Israel canjeó ayer con el movimiento islamista palestino Hamás a diecinueve presas palestinas a cambio de un video donde el soldado israelí Gilad Shalit muestra buen estado físico y mental. Esas imágenes suponen la primera prueba de que Shalit, de 23 años, sigue con vida desde su secuestro, hace tres años, en junio de 2006.

El acuerdo es visto como un primer paso hacia la excarcelación de un mayor número de prisioneros a cambio de Shalit. El movimiento islamista exige la excarcelación de unos mil prisioneros palestinos a cambio de la libertad del soldado, pero hasta ahora Israel se niega a aceptar un número tan elevado.

La liberación del soldado, aunque según Israel no está cercana, podría allanar el camino a un levantamiento del bloqueo impuesto a Gaza por Israel cuando el movimiento islamista Hamás conquistó la Franja, en 2006.

Las mujeres liberadas ayer al mediodía estaban presas por delitos menores y ya se hallaban cerca de completar sus penas. Son 19 prisioneras palestinas, una de las cuales regresó a la Franja de Gaza con un bebé de 20 meses que tuvo en prisión.

Las dieciocho restantes fueron puestas en libertad en Cisjordania, donde, al igual que en Gaza, la primera parada de las mujeres fue en sedes de gobierno, donde se realizaron recepciones y festejos.

Una vigésima mujer será liberada mañana como parte del trato que se logró el miércoles pasado, gracias a una mediación alemana y egipcia.

Más de cuatro horas después del intercambio de ayer, la televisión local emitió la grabación, en la que el soldado -capturado cuando hacía guardia junto a la frontera con Gaza- aparece sonriente y aseado, sentado en una silla y leyendo un diario palestino del pasado 14 de septiembre.

Shalit habla en hebreo en la cinta, de dos minutos y medio y donde dice que "soy bien tratado" y "me siento bien", y precisa que en su cautiverio ha tenido oportunidad de leer noticias sobre su secuestro y que lleva tiempo esperando su liberación.

La difusión del video fue autorizada por la familia del militar después de haberlo visionado en privado. La grabación fue entregada ayer por mediadores alemanes a las autoridades israelíes, que tras verla ordenaron la puesta en libertad de las dieciocho presas palestinas de Cisjordania y una de Gaza, acogidas con júbilo en ambos territorios.

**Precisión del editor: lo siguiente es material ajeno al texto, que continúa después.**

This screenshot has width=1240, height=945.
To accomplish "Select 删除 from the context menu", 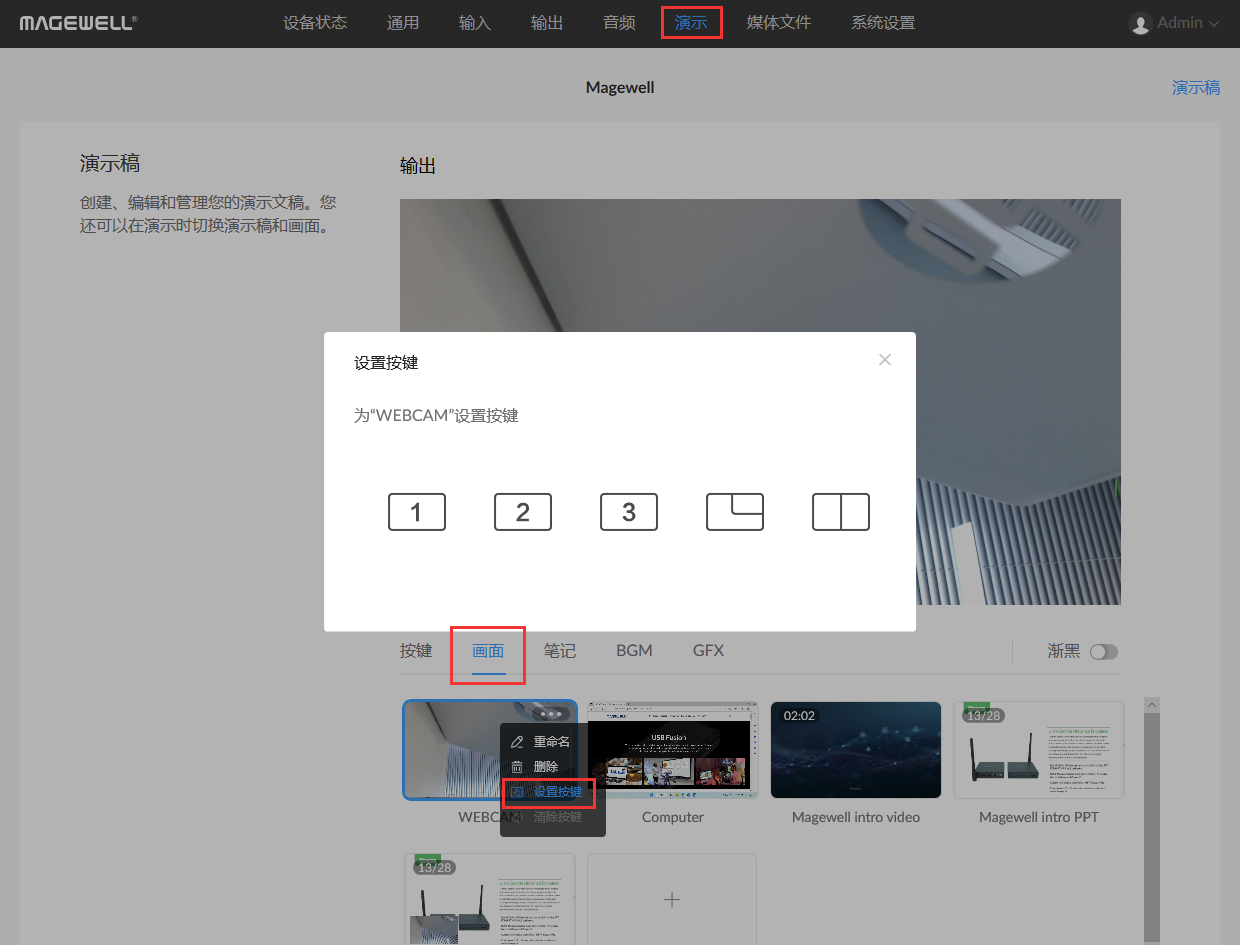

Las prisioneras de Cisjordania fueron liberadas en el puesto de Betania, donde les esperaba una multitud con banderas palestinas y desde el que se dirigieron a Ramala para ser recibidas por el presidente de la Autoridad Nacional Palestina (ANP), Mahmud Abás.

La presa de Gaza y su hijo recién nacido fueron trasladados por la Cruz Roja al paso de Eretz, y a continuación se desplazaron a la capital de la franja para agradecer su liberación al jefe del gobierno del movimiento islamista, Ismail Haniyeh.

Desde la captura del soldado Shalit, el Gobierno israelí permanece bajo una fuerte presión para lograr la liberación del cautivo, cuyo caso ha desatado continuas campañas en medios de prensa y círculos institucionales en favor de su puesta en libertad. Las campañas han incluido la colocación de miles de fotografías de Shalit en calles, viviendas y autobuses.